START Source document
I got your interest with that title, didn’t I? It’s true though. And it’s not because I’m trying to gender God or something. Maybe God is a woman and then She would be opposite of Her boobs. That’s all I’m saying.

When we are little (like before-we-can-move-by-ourselves little), we have very little concept of the world. And it is theorized that new-borns believe that the entire world is their mothers’ breasts. That’s all there is to life. Nothing else matters or is important. They, supposedly, are consumed by their little newborn perception of that breast. And that’s all that is going on.

Well, then fast-forward a decade or two, and life seems really really complicated. We deal with careers, school, mortgages, children, spouses, significant others, aging families, funerals, marriages, births, birthdays, war, taxes, depressions, disease, and all the other stuff we think is important. And we think we have grown vastly superior to the baby who cannot comprehend anything other than her mother’s breast.

But the truth is that we still haven’t reached a sophisticated truth. Sure, life isn’t all about boobs. It’s good we learned that. (Maybe some people are still trying to get over that part.) But it’s silly that we think that life is all about all of the various things we surround ourselves with now. Why should ten, twenty, thirty years make all that much different.

It’s funny because we often include God in this list of stuff that life is about. But we would be much closer to understanding what God’s power was if we said something like God is life. We used to believe that boobs were life. That was wrong. God is life probably isn’t all that wrong. God’s kinda the opposite of boobs.

There’s a scene in the movie V for Vendetta when one of the characters is reading a letter from one of the other characters, and the letter-writer says that her grandmother used to tell her that “God was in the rain.” I try to remind myself of that every time I find myself uptown without an umbrella.
END Source document
START Provided material
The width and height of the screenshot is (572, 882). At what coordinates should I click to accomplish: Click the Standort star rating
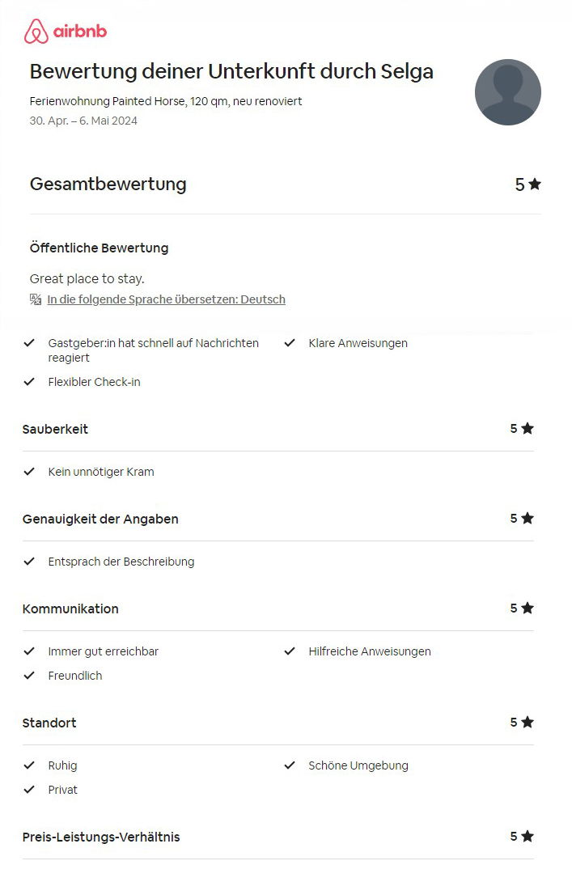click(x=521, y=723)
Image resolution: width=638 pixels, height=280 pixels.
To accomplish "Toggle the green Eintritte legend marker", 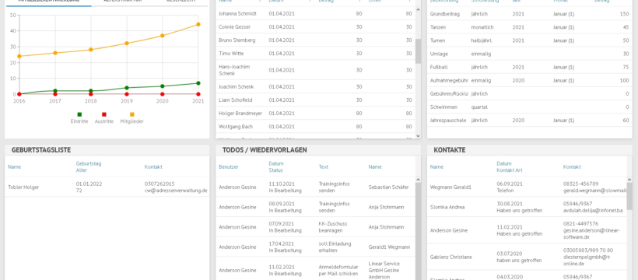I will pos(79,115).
END Provided material
Check your understanding:
**a.** In the essay on God, what is it theorized that newborns believe?
**b.** Repeat, word for word, the stretch of the essay on God from "I got your interest" through "all I’m saying.".

Responses by item number:
**a.** They believe that the entire world is their mothers' breasts.

**b.**
I got your interest with that title, didn’t I? It’s true though. And it’s not because I’m trying to gender God or something. Maybe God is a woman and then She would be opposite of Her boobs. That’s all I’m saying.